AMNESTY INTERNATIONAL
Public Statement
AI Index: ASA 17/061/2006 (Public)
News Service No: 308
1 December 2006
People's Republic of China: AIDS activists at risk
Rising numbers of HIV/AIDS cases continue to be reported in China despite more concrete measures taken by the authorities to curb the spread of the disease over recent years. According to official statistics, there are an estimated 650,000 people infected with HIV and 75,000 people with AIDS in China, but the real figures are likely to be much higher as testing and surveillance techniques are limited, especially in the countryside, and entrenched discrimination may discourage many from reporting. Hundreds of thousands of people are believed to have been infected with the HIV virus in Henan and other provinces through selling their blood to government-sanctioned blood-collecting stations in the 1990s. The blood-collection schemes served as a source of income for villagers, but were often poorly managed and unsafe.
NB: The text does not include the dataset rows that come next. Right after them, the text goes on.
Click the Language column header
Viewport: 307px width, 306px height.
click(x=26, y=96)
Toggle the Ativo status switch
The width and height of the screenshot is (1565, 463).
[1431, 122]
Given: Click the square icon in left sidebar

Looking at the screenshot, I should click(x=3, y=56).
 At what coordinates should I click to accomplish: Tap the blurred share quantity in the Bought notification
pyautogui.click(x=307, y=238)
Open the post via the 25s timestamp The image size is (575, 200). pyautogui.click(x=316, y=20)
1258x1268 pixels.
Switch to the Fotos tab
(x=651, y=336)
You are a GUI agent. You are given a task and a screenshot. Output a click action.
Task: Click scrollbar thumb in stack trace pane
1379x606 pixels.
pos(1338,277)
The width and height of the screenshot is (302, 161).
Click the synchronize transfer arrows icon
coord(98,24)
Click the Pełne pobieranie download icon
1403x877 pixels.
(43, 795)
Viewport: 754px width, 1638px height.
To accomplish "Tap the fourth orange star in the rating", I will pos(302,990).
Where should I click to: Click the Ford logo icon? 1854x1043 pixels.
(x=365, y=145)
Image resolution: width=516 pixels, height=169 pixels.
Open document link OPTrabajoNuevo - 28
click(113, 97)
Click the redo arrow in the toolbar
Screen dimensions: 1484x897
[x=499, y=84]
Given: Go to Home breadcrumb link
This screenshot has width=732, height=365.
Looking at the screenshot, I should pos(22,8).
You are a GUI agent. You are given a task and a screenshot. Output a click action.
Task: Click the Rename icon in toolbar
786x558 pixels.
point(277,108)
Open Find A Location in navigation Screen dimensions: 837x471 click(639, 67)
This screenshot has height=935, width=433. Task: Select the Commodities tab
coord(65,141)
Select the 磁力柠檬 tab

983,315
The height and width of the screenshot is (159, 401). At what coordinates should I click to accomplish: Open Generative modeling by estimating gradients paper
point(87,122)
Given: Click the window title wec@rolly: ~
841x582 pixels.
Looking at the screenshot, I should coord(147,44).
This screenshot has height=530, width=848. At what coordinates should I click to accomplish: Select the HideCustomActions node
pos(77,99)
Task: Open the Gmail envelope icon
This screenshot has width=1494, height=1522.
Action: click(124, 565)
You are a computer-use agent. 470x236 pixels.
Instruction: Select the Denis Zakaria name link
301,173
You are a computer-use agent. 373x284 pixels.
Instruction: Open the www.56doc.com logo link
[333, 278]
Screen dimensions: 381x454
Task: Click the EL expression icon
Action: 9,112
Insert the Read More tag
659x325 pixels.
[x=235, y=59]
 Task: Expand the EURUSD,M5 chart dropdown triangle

HIV/AIDS activists play an essential role in promoting public awareness and education about the disease, helping to prevent discrimination against people living with HIV/AIDS and highlighting factors which may impede efforts to check the spread of the disease. The authorities should support and protect their efforts to safeguard fundamental human rights, including rights to health and non-discrimination. Yet such activists have often been the target of arbitrary detention, harassment, intimidation and other abuses. Recent cases of concern include the following:
- On 18 October 2006, local authorities in the Xinjiang Uighur Autonomous Region of northwest China banned 'Snow Lotus', a student-led AIDS-education group, after it publicized discrimination against people infected with Hepatitis B. The official reason for the closure was that it had not officially registered as an NGO. In the week prior to the ban, several volunteers had been detained for questioning by the police, including the leader of the group, Chang Kun, a 21-year-old student at Xinjiang Normal University in Urumqi, who was interrogated for seven hours on 13 October 2006. The police reportedly confiscated his computer and other personal files and warned him that he could be arrested if the group continued with its activities. He subsequently fled Urumqi fearing further sanctions. Earlier in October, the group had publicized the cases of 19 children who had been expelled from local schools after they were found to be infected with Hepatitis B. The expulsion reportedly violated an official ban on such discrimination and drew significant national criticism. Snow Lotus had recently been awarded a grant by the Global Fund to Fight Aids, Tuberculosis and Malaria to help educate people how to avoid HIV infection. According to the official Chinese news agency, Xinhua, the local health department recently released statistics revealing that 6,000 new HIV infections had been reported in Xinjiang over the past year, with 17 people contracting the virus every day.
- Li Xige, a rural HIV/AIDS activist from Henan province was detained by the police for over three weeks from 18 July 2006 after she travelled to Beijing to try to seek redress for women who contracted HIV through blood transfusions. [See Amnesty International urgent action, ASA 17/043/2006 and update ASA 17/045/2006]. Following her release on 10 August, she was placed under tight police surveillance and warned not to travel outside her home county of Ningling or talk to foreign media. Both Li Xige and her daughter were infected with HIV through blood transfusion when Li Xige gave birth to her daughter by Caesarean section. Her daughter died of AIDS-related illness in 2004 at the age of nine. Li Xige subsequently discovered that there were more than 40 local women and 10 children who had became infected with HIV in similar circumstances, and founded an organization called Kanglejia ("Healthy Happy Home") to support those living with HIV/AIDS. Li Xige continues to face serious restrictions on her movements. On 21 November 2006, she was detained at Beijing railway station by five officials from Ningling and forcibly escorted home the next day. She had travelled to Beijing to attend a conference on HIV/AIDS organized by the Beijing Aizhixing Institute of Health Education.
- On 24 November 2006, Dr Wan Yanhai, director of the Aizhixing Institute, was detained by police for questioning in connection with the same conference which was due to take place between 25-30 November to discuss 'blood safety, AIDS and legal human rights'. He was released without charge on 27 November, but the conference was cancelled.
Amnesty International is concerned that the incidents detailed above constitute serious examples of arbitrary detention, harassment and intimidation, aimed at preventing or discouraging the individuals concerned from continuing with their activities. They may also have a 'chilling effect' on other activists engaged in HIV/AIDS prevention in China. Such abuses risk driving such groups or individuals underground, negatively affecting their ability to engage in public education and advocacy. Amnesty International urges the Chinese authorities to take concrete steps towards protecting such activists from human rights violations in line with Chinese constitutional guarantees on the protection of human rights as well as the UN Declaration on Human Rights Defenders and other international human rights standards. The authorities should also make greater efforts to work together with civil society groups across China to combat the spread of HIV/AIDS.